Publié le 18 Aug 2018 - 16:29
9 MOIS APRES L’INCENDIE AU PARC LAMBAYE

Promesses non tenues, délocalisation en suspens 

 

Le parc Lambaye de Pikine a été victime d’un violent sinistre, il y a neuf mois. Il était question, alors, de restructurer le marché, voire le délocaliser et d’indemniser. Les commerçants attendent toujours.  C’est le statu quo et les activités ont repris dans le même désordre. Reportage.

 

17 novembre 2017 - 17 août 2018. Voilà 9 mois, jour pour jour, que le parc Lambaye de Pikine avait été ravagé par un violent incendie.

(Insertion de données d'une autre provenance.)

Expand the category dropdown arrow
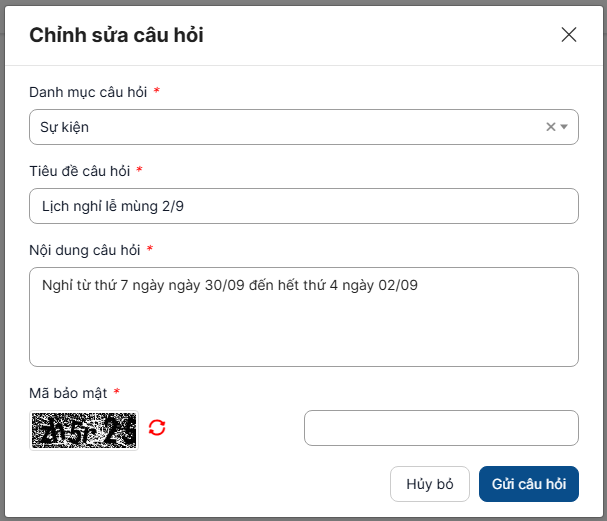The width and height of the screenshot is (607, 521). pyautogui.click(x=564, y=127)
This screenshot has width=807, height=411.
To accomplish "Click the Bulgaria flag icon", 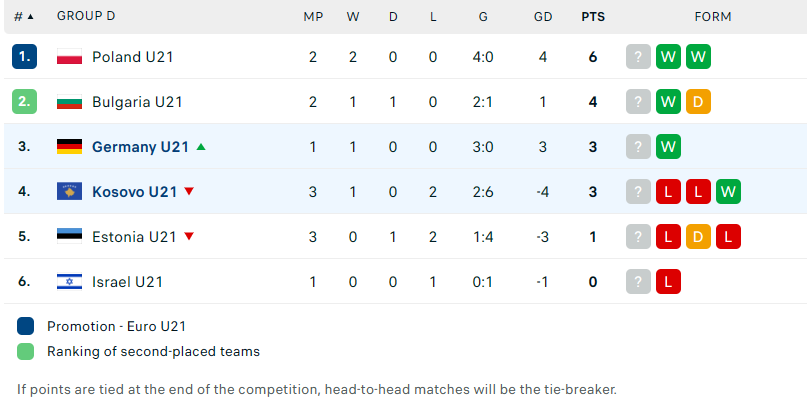I will [x=69, y=102].
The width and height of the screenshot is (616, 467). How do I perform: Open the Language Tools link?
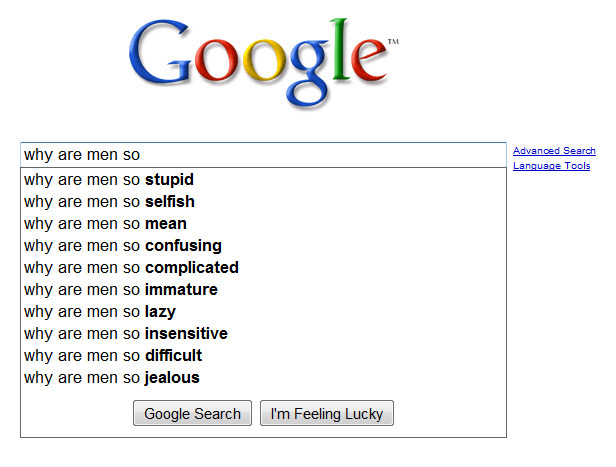pos(551,166)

Les dégâts matériels avaient été estimés à plus d’un milliard de francs Cfa. Véritable capharnaüm à l’époque, il avait fallu plus de 10 tours d’horloge pour que les sapeurs-pompiers viennent à bout des flammes. Au lendemain de ce sinistre qui avait envoyé une centaine de personnes au chômage, le ministre de l’Intérieur et de la Sécurité publique s’y était rendu et avait annoncé une batterie de mesures.

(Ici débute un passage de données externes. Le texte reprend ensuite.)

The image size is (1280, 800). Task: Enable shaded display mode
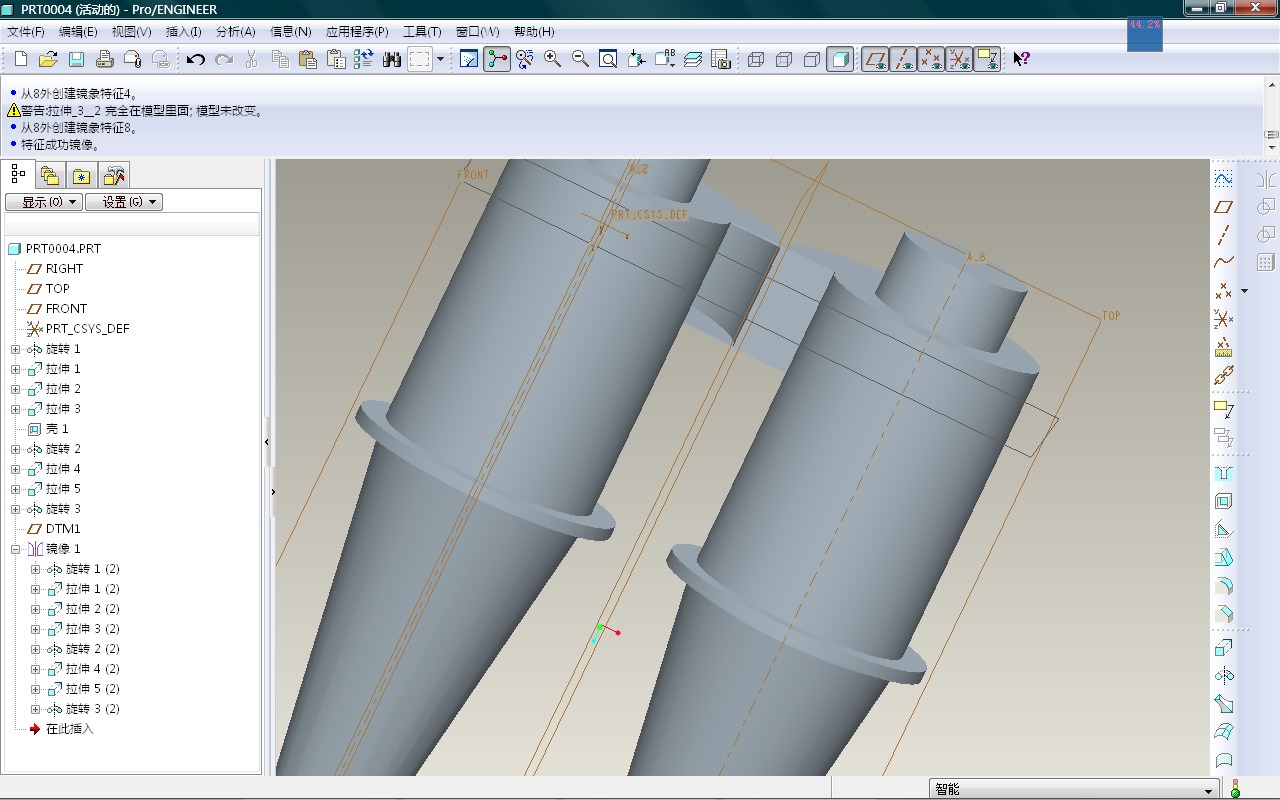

En effet, Aly Ngouille Ndiaye avait fait le constat que pratiquement tout était irrégulier dans ce marché. ‘’Ce n’est pas forcément qu’on devra délocaliser le parc, mais ce qui est certain, c’est qu’il faut restructurer. La délocalisation suppose qu’il ne soit pas dans la bonne place. Peut-être que ce n’est pas le cas, même si on sait que les conditions d’installation ne sont pas bonnes. Si elles existent, il y aura certainement de petites corrections à faire. Si elles n’existent pas, nous allons prendre toutes les mesures pour réorganiser l’occupation de ce marché. Et cela sans délai. Nous avons aussi constaté l’éloignement de la bouche d’incendie. C’est inadmissible qu’un marché où on ne vend que du bois soit éloigné d’une bouche d’incendie’’, disait le ministre face à la presse.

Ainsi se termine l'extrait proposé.